WSJ alerta para debandada após perda de grau de investimento

A perda do selo de bom pagador do país, causada pelo corte que a Standard & Poor’s fez no rating brasileiro, repercutiu mal na imprensa estrangeira

São Paulo – O corte do rating brasileiro para “BB+” ante “BBB-“, feito na noite desta quinta-feira pela Standard & Poor’s, repercutiu de forma negativa na imprensa estrangeira.

A decisão da agência de classificação de risco fez o país perder o selo de bom pagador.

Segundo os jornais, o corte significa um revés ao governo Dilma e também ao ministro da Fazenda, Joaquim Levy.

O The Wall Street Journal afirma que a medida veio mais cedo do que o esperado, refletindo a velocidade com que o cenário econômico e fiscal brasileiro tem se deteriorado.

“Se acompanhado por outra classificação de crédito das empresas, poderia desencadear uma saída maciça de dinheiro de mercados financeiros”, diz o jornal americano, que citou também a revisão da perspectiva brasileira, de estável para negativa, feita pela S&P seis semanas atrás.

A BBC diz que o movimento da agência é “um grande revés” para as tentativas de Joaquim Levy para fortalecer as contas públicas, e ainda poderá afetar o mercado financeiro do Brasil amanhã (10).
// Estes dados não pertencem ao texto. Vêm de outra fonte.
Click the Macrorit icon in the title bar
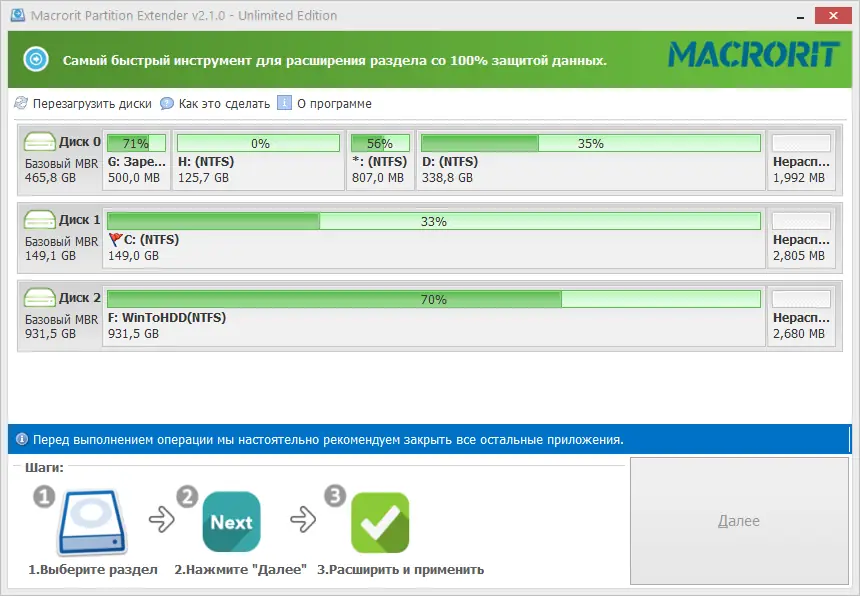This screenshot has width=860, height=596. coord(17,15)
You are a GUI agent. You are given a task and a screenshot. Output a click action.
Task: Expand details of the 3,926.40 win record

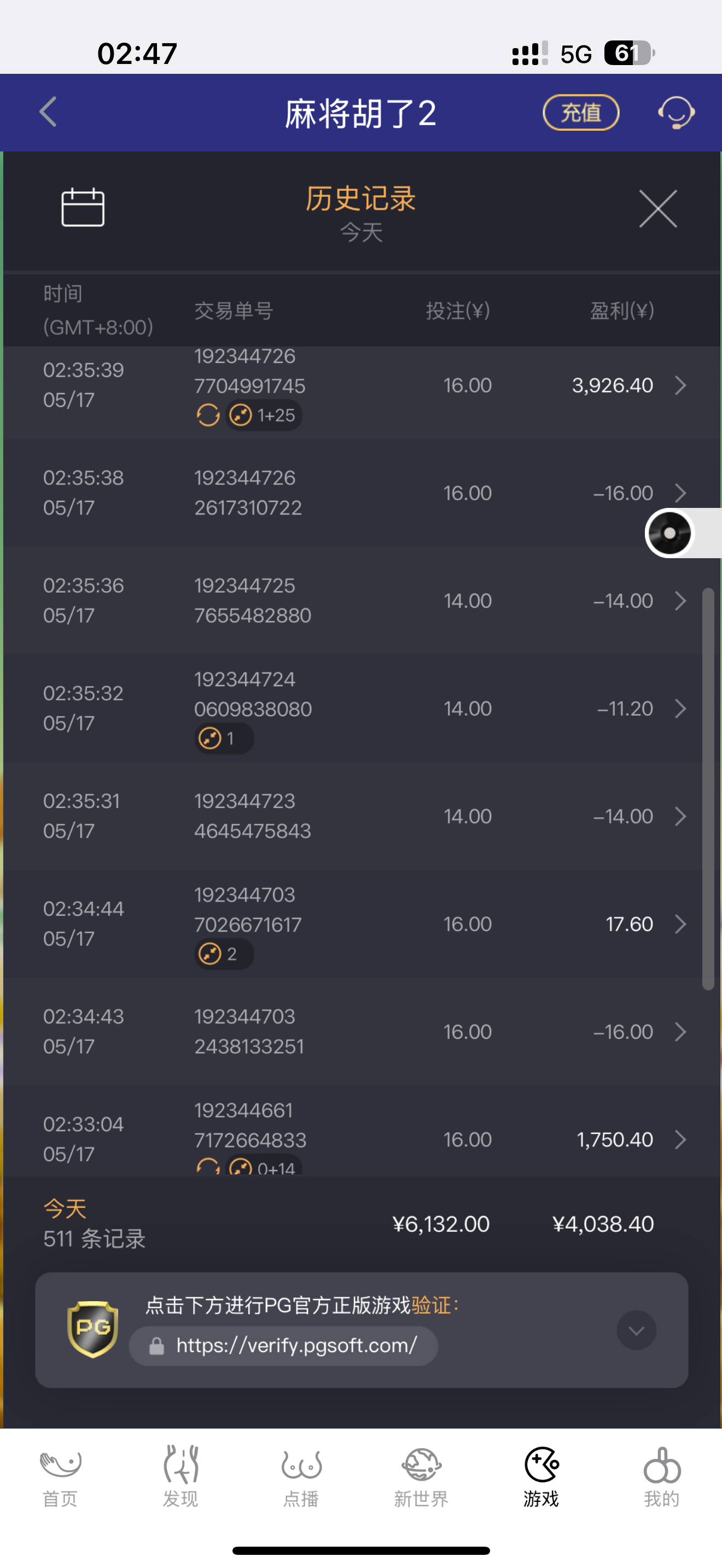pos(680,385)
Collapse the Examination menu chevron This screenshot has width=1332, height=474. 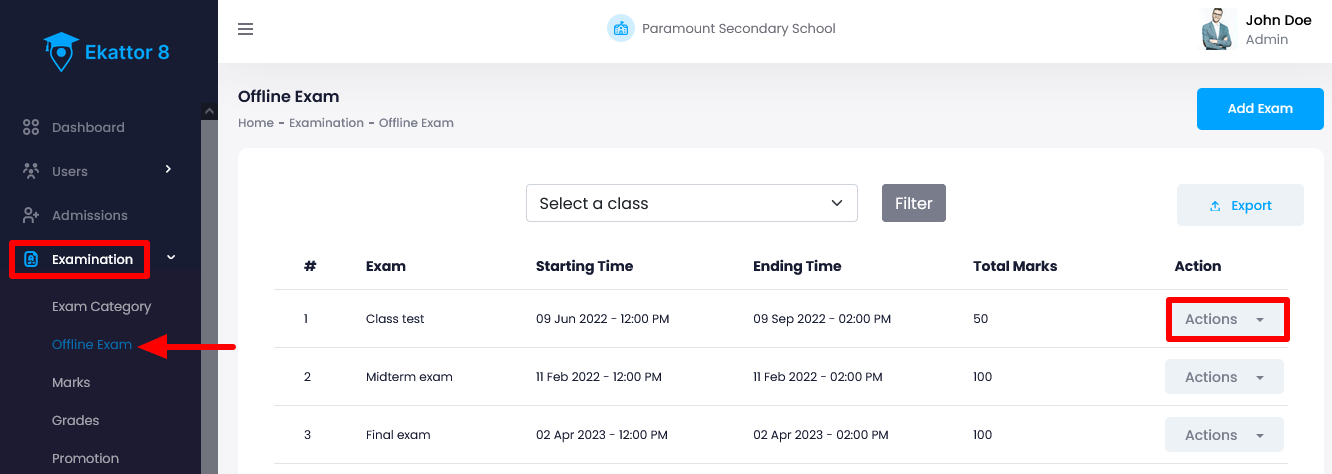click(x=171, y=258)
A rede britânica ainda lembra que as perspectivas sobre a nova classificação continuam negativas, o que significa que novos rebaixamentos poderão acontecer em breve.

A Bloomberg afirma que a medida coloca pressão sobre o Ministério da Fazenda para implantar medidas que fortaleçam a situação fiscal do país, com corte de gastos ou aumento de impostos.

O veículo ainda faz referência à situação da presidente Dilma Rousseff.

“Rousseff tem sido incapaz de encontrar apoio em suas iniciativas em meio a uma investigação de corrupção dentro da empresa estatal de petróleo [Petrobras] que supostamente ocorreu enquanto ela era sua presidente, colocando sua popularidade para um recorde baixo e causando pedidos por seu impeachment”, diz a Bloomberg.

A reportagem ainda diz que normas internas de empresas poderiam impedir investimentos no Brasil, o que levaria a uma liquidação de ativos no país.

O Financial Times lembra da nomeação de Joaquim Levy, um “falcão fiscal”, para “tentar virar as finanças”, "mas após um começo relativamente positivo, sua equipe econômica por duas vezes reduziu suas projeções para o superávit primário”, considerada uma medida-chave para a saúde das finanças públicas, diz o texto.

Segundo a agência de classificação de risco, “os desafios políticos que o Brasil enfrenta continuam a crescer, pesando sobre a habilidade do governo e a disposição de enviar um orçamento de 2016 ao Congresso consistente com uma significativa política corretiva sinalizada durante a primeira parte do segundo mandato da presidente Dilma”.

A S&P indicou ainda que o país pode ser colocado ainda mais para dentro do grau especulativo.